Highly effective and stable Ag3PO4–WO3/MWCNTs photocatalysts for simultaneous Cr(VI) reduction and orange II degradation under visible light irradiation

Abstract

A series of high-performance photocatalysts of Ag3PO4–WO3/multi-walled carbon nanotubes (MWCNTs) were fabricated through a deposition–precipitation method. Their structures and physical properties were characterized by means of scanning electron microscopy (SEM), energy dispersive X-ray spectroscopy (EDS), transmission electron microscope (TEM), specific surface analyzer, X-ray diffraction (XRD), UV–vis absorption spectra, photoluminescence spectra (PL) and X-ray photo-electron spectroscopy (XPS).
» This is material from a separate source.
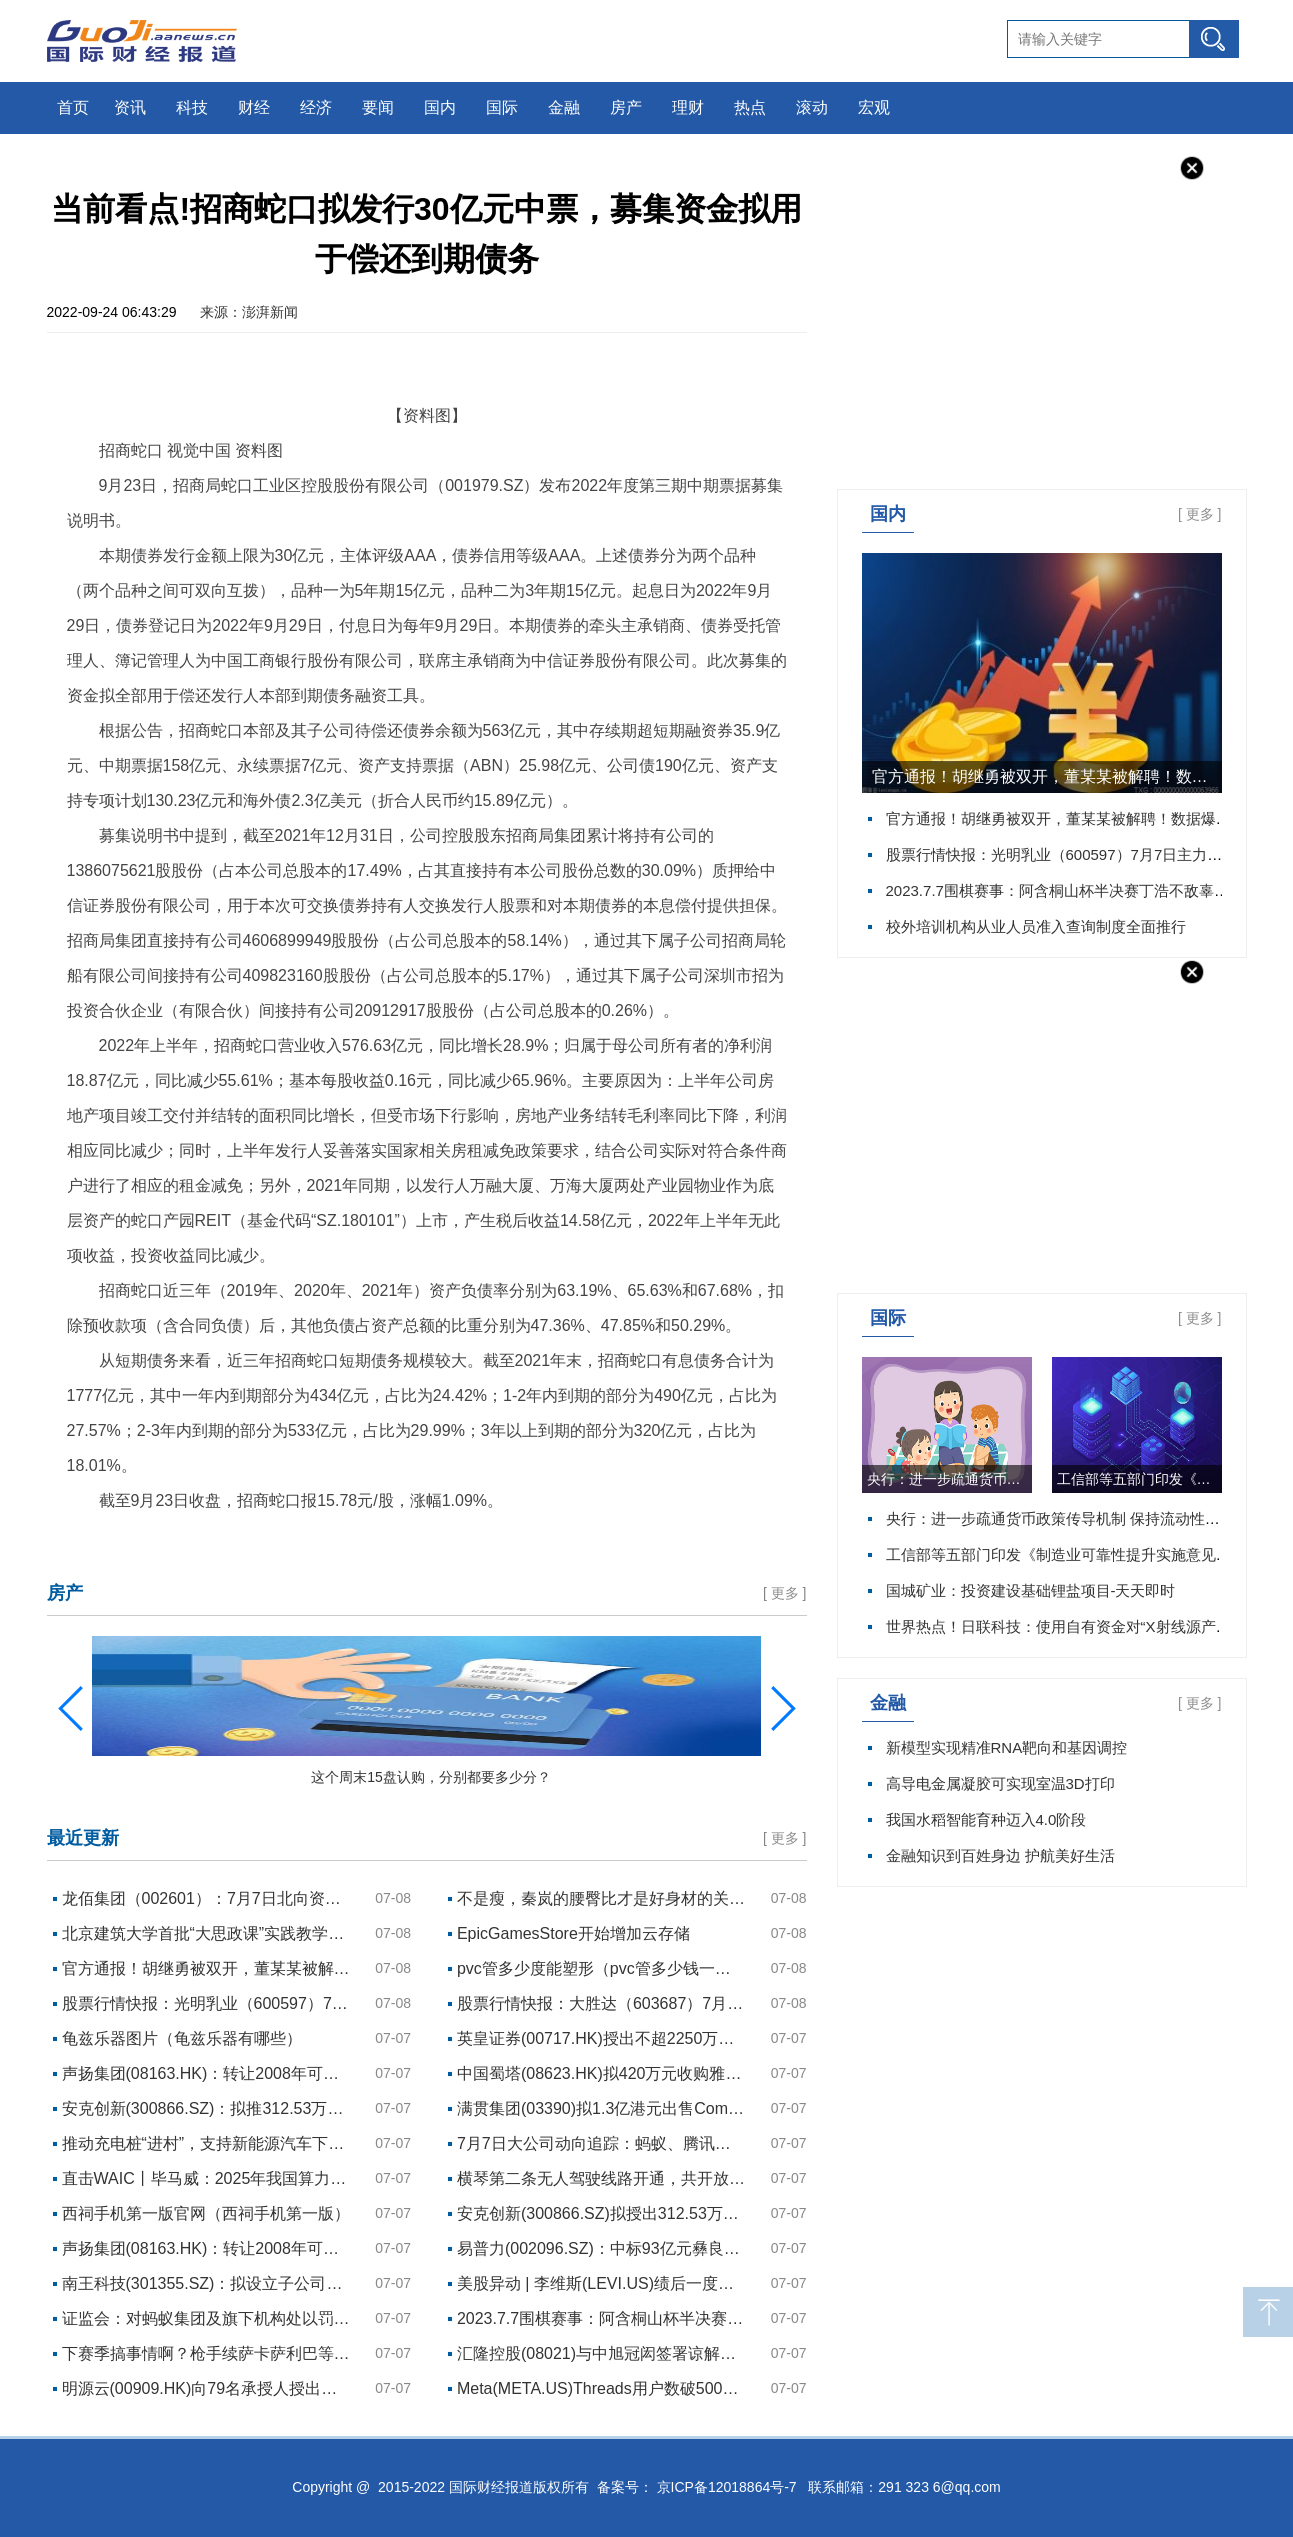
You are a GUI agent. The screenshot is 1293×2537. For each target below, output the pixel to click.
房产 (626, 107)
SEM, EDS and TEM analyses verified that Ag3PO4–WO3/MWCNTs composites have been successfully prepared. PL analysis illustrated that Ag3PO4–WO3/MWCNTs have the lower emission peak intensities, compared with Ag3PO4 and WO3. By using simultaneous decontaminations of Cr(VI) and orange II as model reactions, the photocatalytic efficiencies of Ag3PO4, WO3 and Ag3PO4–WO3/MWCNTs were evaluated. The reaction results showed that Ag3PO4–WO3/MWCNTs have strong photocatalytic activities. The effect of Ag3PO4:WO3 ratio on the photocatalytic activity was systemically studied. The catalyst AWM7/3 was found to exhibit the highest photocatalytic activity and excellent chemical stability in repeated and long-term applications. The improvement of photocatalytic activity and stability was mainly attributed to the highly effective separation of photo-generated electron–hole pairs and special transfer pathway of electrons and holes in Ag3PO4–WO3/MWCNTs composites. Therefore, the prepared Ag3PO4–WO3/MWCNTs could act as a high-performance catalyst for the simultaneous decontaminations of Cr(VI) and orange II, and also suggested the promising applications.